As a candidate, Trump took a hardline. China is manipulating its currency. The Federal Reserve is acting to help Clinton get elected. The jobs data is fake.
Over the past week, the each of these three positions has been considerably softened. It is hard not to like the US jobs data. The February jobs growth exceeded expected, helped by a 28k increase in manufacturing jobs, matching the high from January 2016, which itself was the highest since August 2013. The U-3 measure of unemployment slipped to 4.7%, returning to the cyclical low, while the U-6 measure of underemployment fell to 9.2%, which also matches the cyclical low. The 2.8% year-over-year increase in hourly earnings is also near the cyclical peak, which is admittedly lower than past cycles.

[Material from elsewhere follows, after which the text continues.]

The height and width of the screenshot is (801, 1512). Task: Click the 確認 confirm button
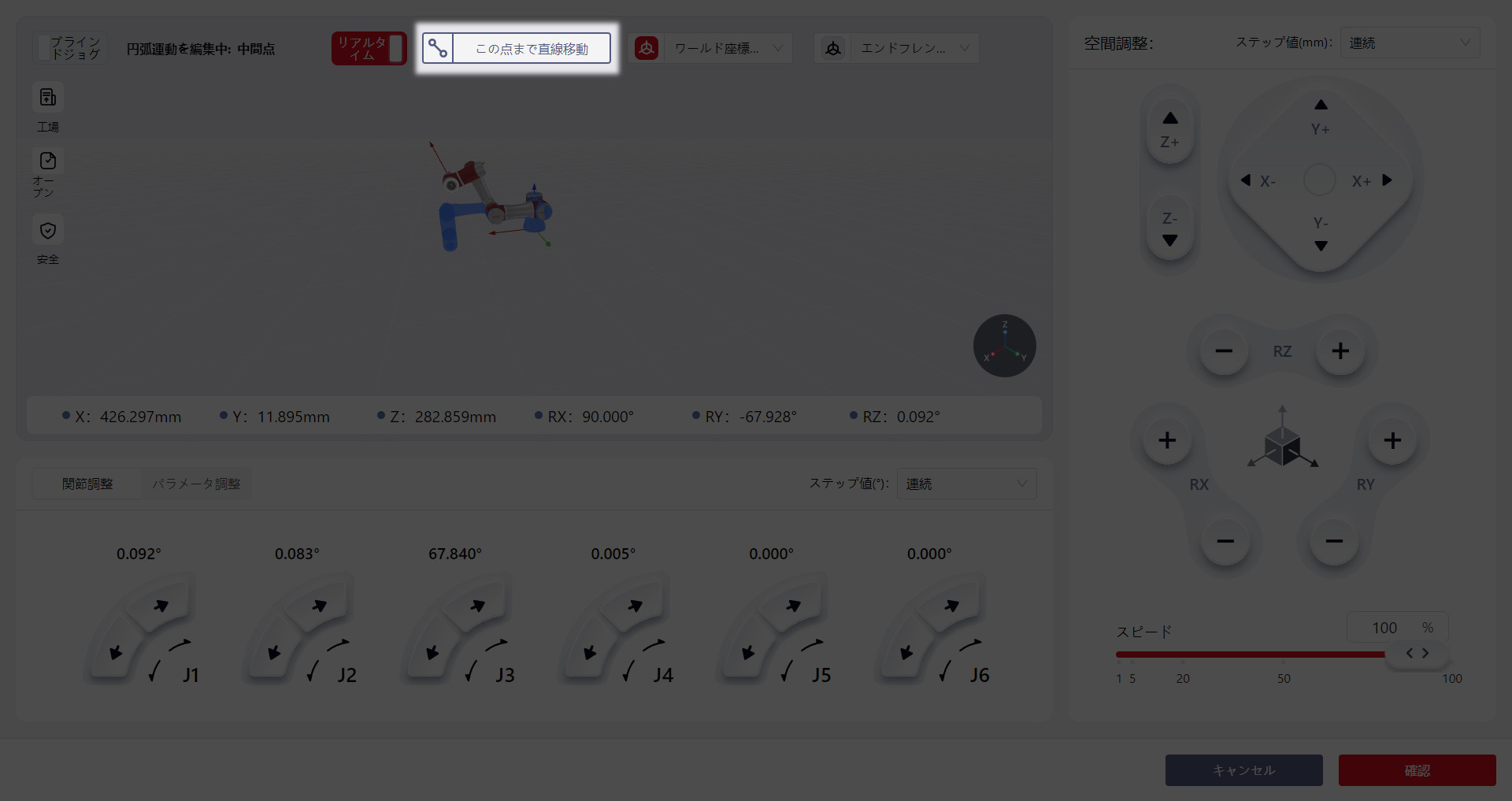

The employment data is not fake or politicized. The BLS reports many components and measures. There is no right or wrong measure. The appropriate measure depends on the question one is hoping to be answered. Like the proverbial drunk and lamp post, the data can use for support or illumination.
Like Bush and Obama, Trump, while on the campaign trail, spoke aggressively against China. Trump promised to cite China as a currency manipulator, and like Bush and Obama before him has done no such thing. Treasury Secretary Mnuchin indicated recently that no decision would be made until the regularly scheduled review next month. By the criteria that the Treasury Department has developed, it will be difficult to claim that China is manipulating its currency. The intervention has largely been to strengthen not weaken the yuan. Over the last six and 12 months, the value of China’s exports has fallen. Last year, China’s trade surplus with the US narrowed.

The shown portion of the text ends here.